First, adjusted your original sample data to contain more than one unique GenePosition
.
dput(seq.long)
structure(list(ID = 1:8, Var1 = structure(c(2L, 2L, 1L, 1L, 2L,
2L, 1L, 1L), .Label = c("case", "control"), class = "factor"),
GenePosition = structure(c(1L, 1L, 1L, 1L, 2L, 2L, 2L, 2L
), .Label = c("X20068492", "X20068493"), class = "factor"),
ContinuousOutcomeVar = c(0.092813611, 0.001746708, 0.069251157,
0.003639304, 0.112813611, 0.002746708, 0.089251157, 0.004639304
)), .Names = c("ID", "Var1", "GenePosition", "ContinuousOutcomeVar"

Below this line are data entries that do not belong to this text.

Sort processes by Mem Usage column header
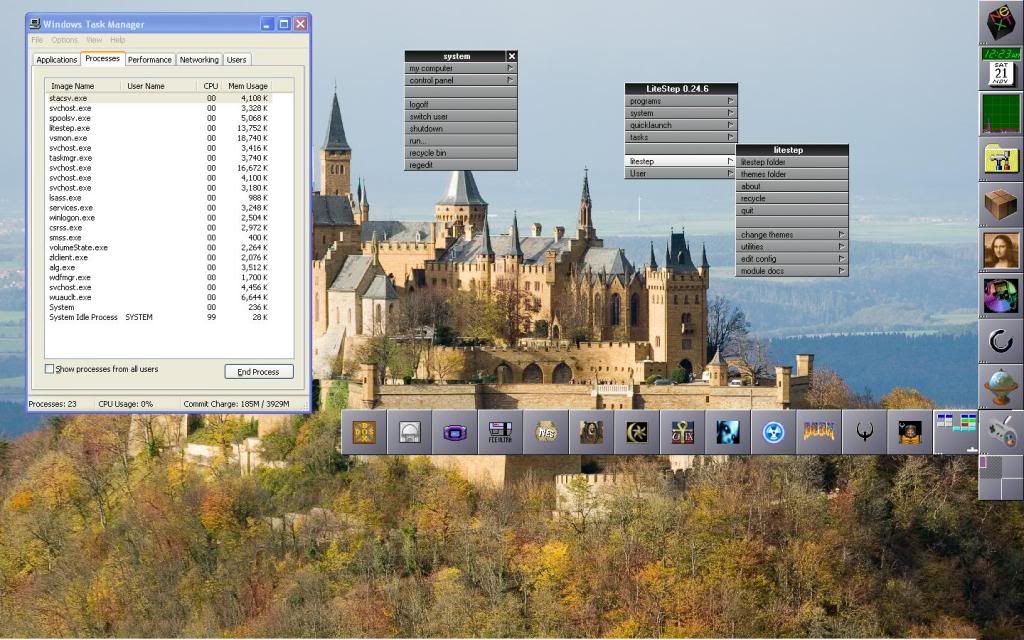Viewport: 1024px width, 640px height. pyautogui.click(x=247, y=86)
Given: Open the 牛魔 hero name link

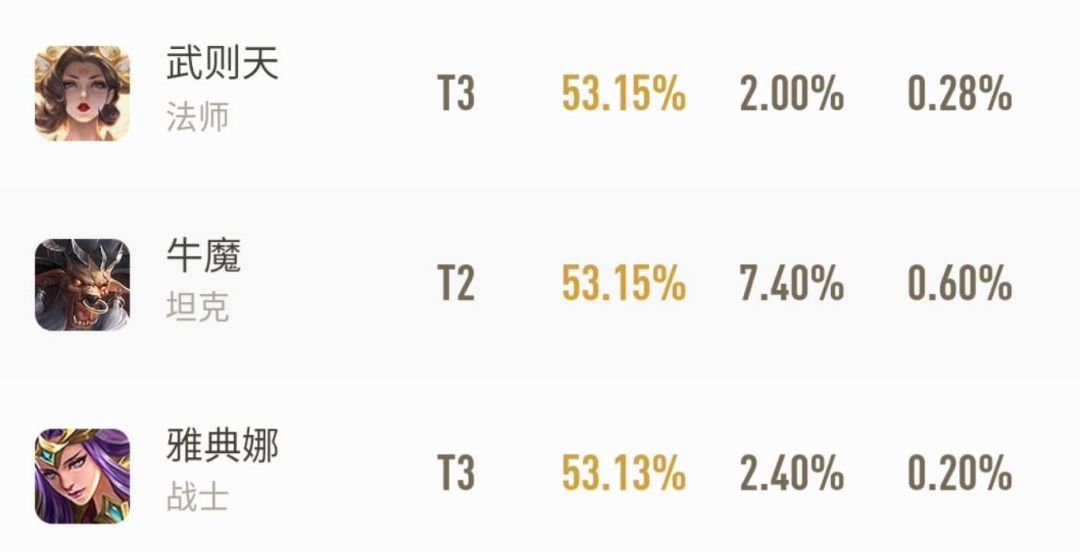Looking at the screenshot, I should [203, 257].
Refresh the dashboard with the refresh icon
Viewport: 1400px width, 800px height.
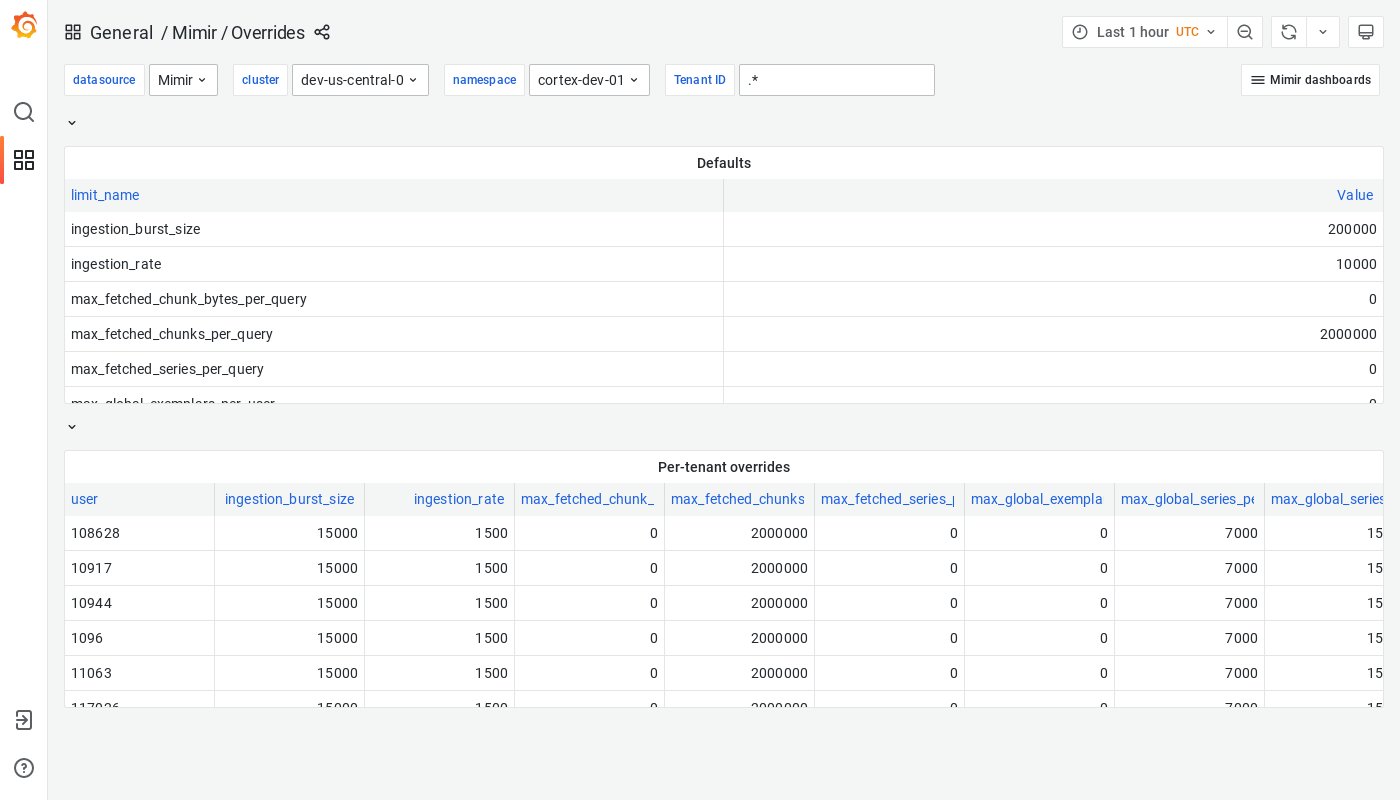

), class = "data.frame", row.names = c(NA, -8L))
If you just want to represent one value for each GenePosition
and Var1
combination then it would be easier to calculate mean values before plotting. That can be achieved with function ddply()
from library plyr
.
library(plyr)
seq.long.sum<-ddply(seq.long,.(Var1,GenePosition),
summarize, value = mean(ContinuousOutcomeVar))
seq.long.sum
Var1 GenePosition value
1 case X20068492 0.03644523
2 case X20068493 0.04694523
3 control X20068492 0.04728016
4 control X20068493 0.05778016
Now with this new data frame you just have to give x
and y
values. Var1
should be used in colour=
and group=
to ensure that each group has different color and that lines are connected.
ggplot(seq.long.sum,aes(x=GenePosition,y=value,colour=Var1,group=Var1))+
geom_point()+geom_line()